RELATED EVENT: Curator Andy Grundberg's will speak on "Contemporary Photography and Nature Conservancy's Last Great Places" in the Clay Center's Walker Theater at 6 p.m. Oct 16. The talk is free, but a reception afterwards is $15. To reserve a reception spot, send a check by Oct. 12. Call 561-3500

-- By Bob Schwarz


"I felt obliged to try to better understand my own backyard. The Gunks are actually an extraordinary hunk - outcropping - of rock, and I wanted to show the raw bones of it."
-- photographer Annie Liebovitz, who visited the Shawangunk Mountains in New York.

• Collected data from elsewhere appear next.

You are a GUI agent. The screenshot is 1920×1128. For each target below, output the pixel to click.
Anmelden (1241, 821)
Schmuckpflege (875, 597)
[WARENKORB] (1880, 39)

"I found that the land is shrinking rapidly around Arches and other protected parks and monuments here, just as it is in Egypt, where development is coming to the edge of the Plain of Memphis. It is important to me that these entrances to our sacred places be preserved."
-- Lynn Davis, who photographed the Colorado Plateau in Utah. "I

6 Comments:

Anonymous said...

Hooray! There are two - count 'em, TWO - posts that have to do with art and not the latest gossip on the Guv.

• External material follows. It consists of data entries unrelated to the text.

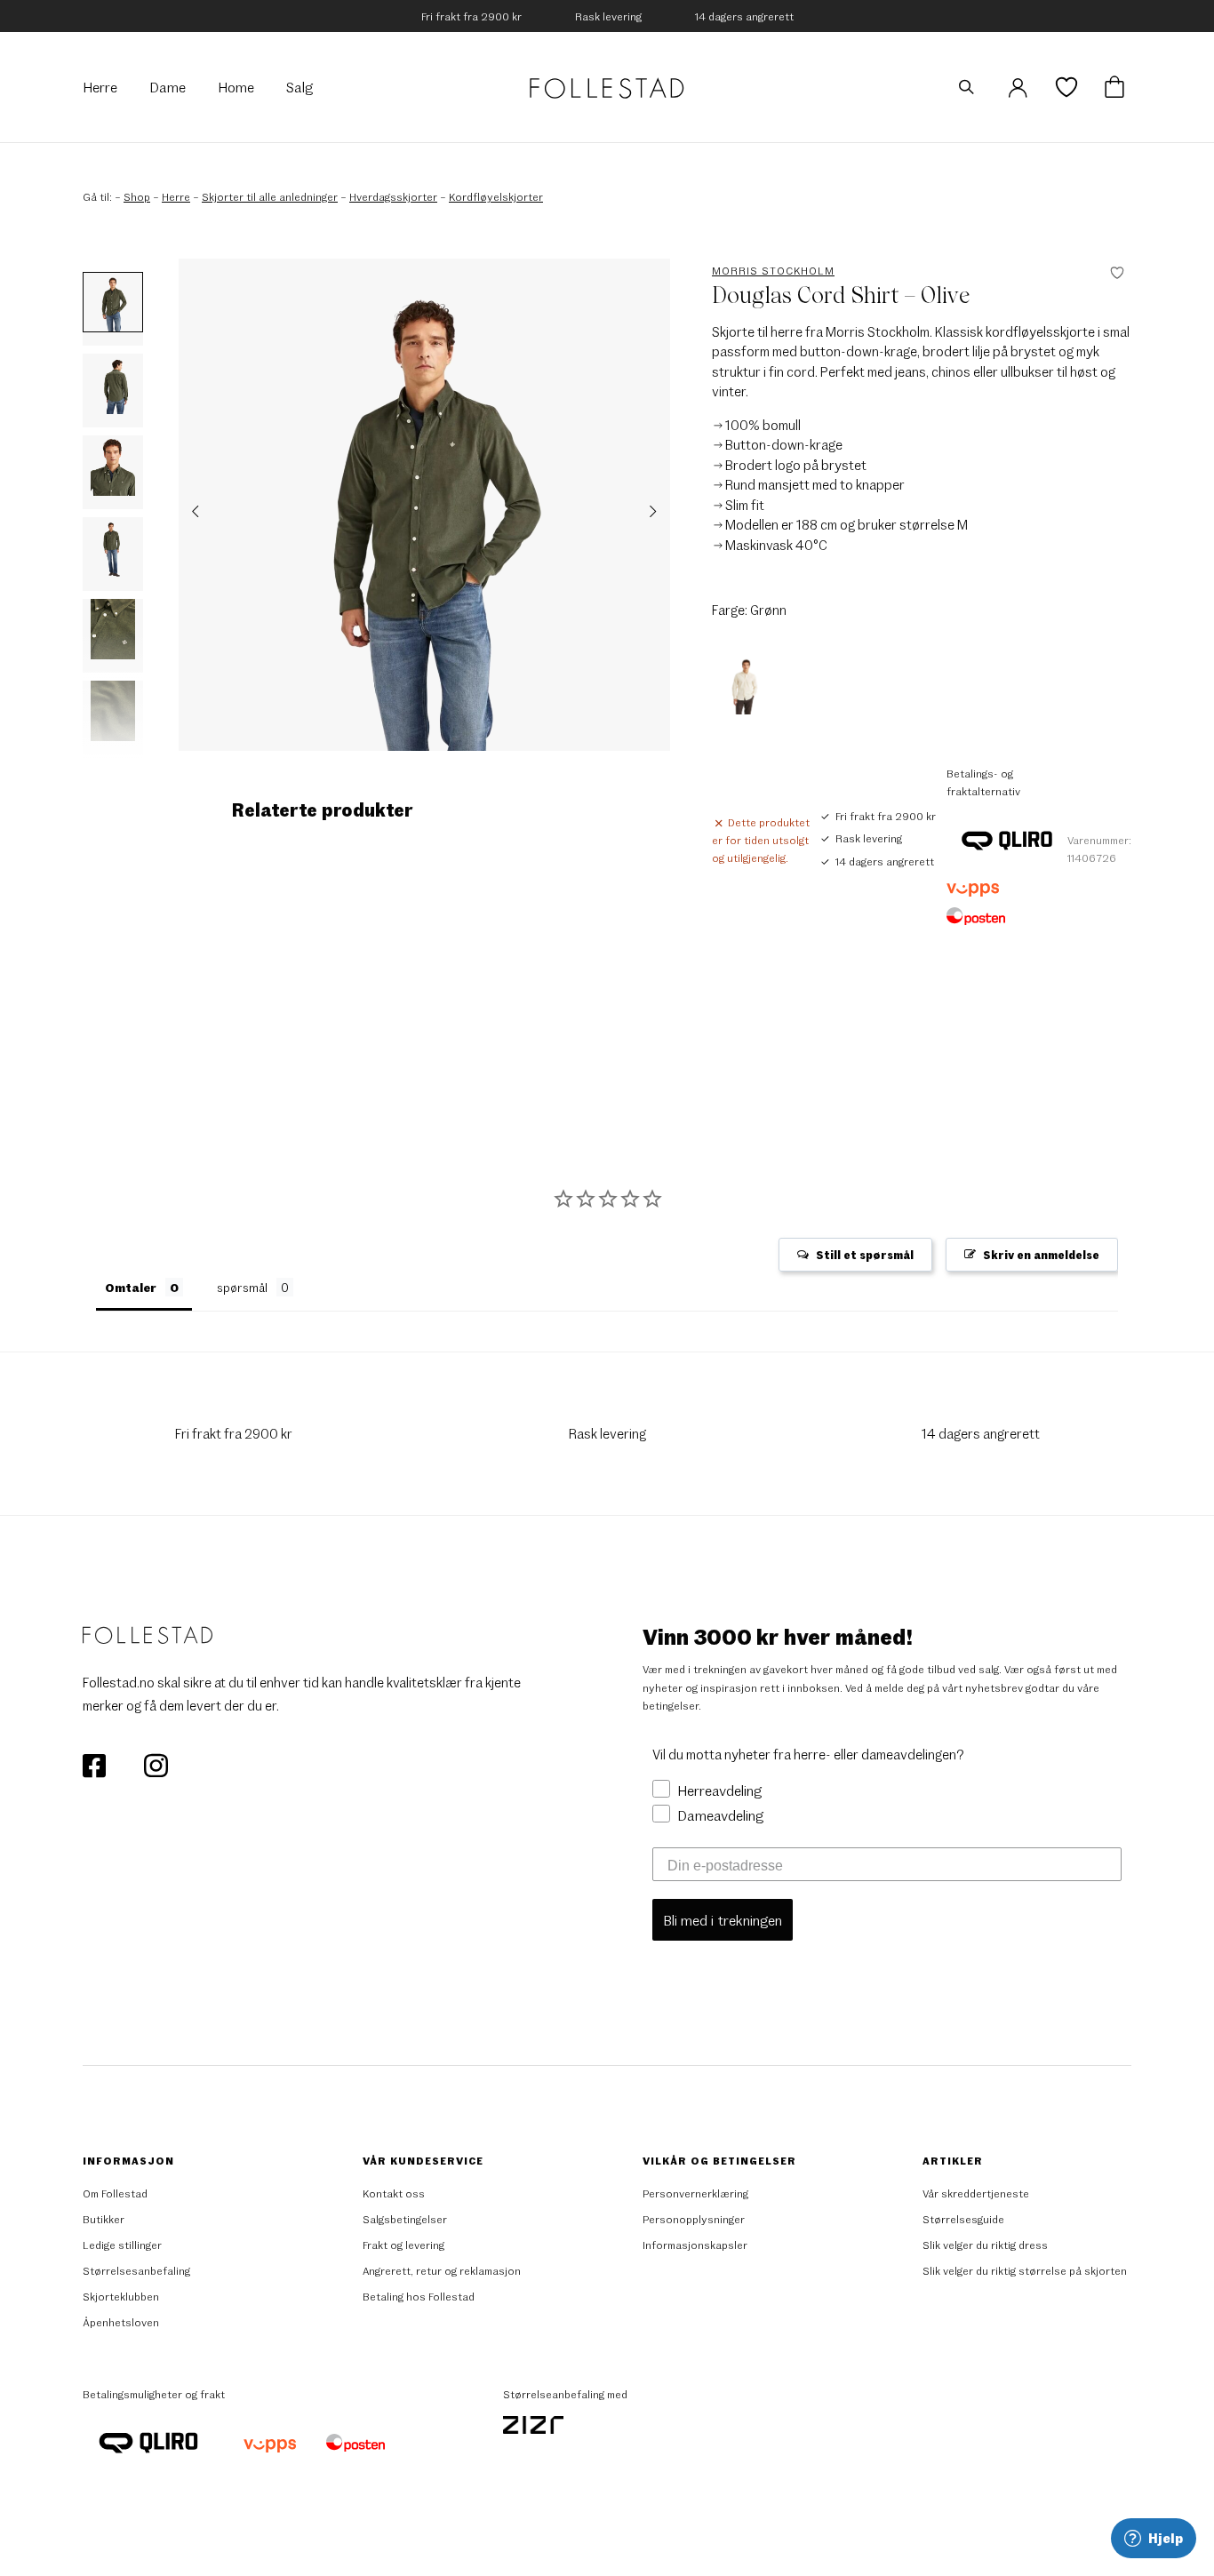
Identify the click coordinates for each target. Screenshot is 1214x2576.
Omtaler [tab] (130, 1287)
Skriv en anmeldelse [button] (1041, 1255)
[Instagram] (155, 1764)
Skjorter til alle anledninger (270, 196)
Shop (137, 196)
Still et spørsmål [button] (865, 1255)
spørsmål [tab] (242, 1287)
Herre (176, 196)
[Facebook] (95, 1764)
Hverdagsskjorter (393, 196)
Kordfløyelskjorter (496, 196)
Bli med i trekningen (722, 1919)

There is art in Charleston!

5:38 PM  
gazz editor said...

And more to come.

BTW, the Art Attack blog and gazz welcomes readers' own takes, reviews and comments on exhibits and shows you see in the Charleston, Huntington, Lewisburg region. Be fair and at least a little thoughtful about the work/show. Anonymous peevish bashing of artists just because you dislike them won't get our attention. (Unless you make a reasoned case for why an artist/show is overrated). Send stuff to gazz@wvgazette.com or post a comment on a show listed here.

6:50 AM  
Anonymous said...

These photos are fantastic.This is original and fresh. Great going guys. Thank God we have moved away from the dull/dead photos of wanna-be photographers on the east end.

4:01 AM  
Rebecca said...

Gorgeous! I have to check that out!

11:52 AM  
Anonymous said...

This show is nice, although it's a bit eclectic. In some cases you have people photographers doing landscapes (like Liebovitz), and people photographers still doing people photos. (like Mary Ellen Mark) The styles run the gamut, as do the sizes: the Misrach photos are HUGE, while Wegman's are small and intimate by comparison.

It's not a landscape show, nor a nature show. It's about the land and its people, and in some cases, the marks we've left behind.

9:58 AM  
gazz editor said...

Nice capsule review. You should sign your work instead of being anonymous!

More capsule reviews or longer of area exhibits? We might just republish the best.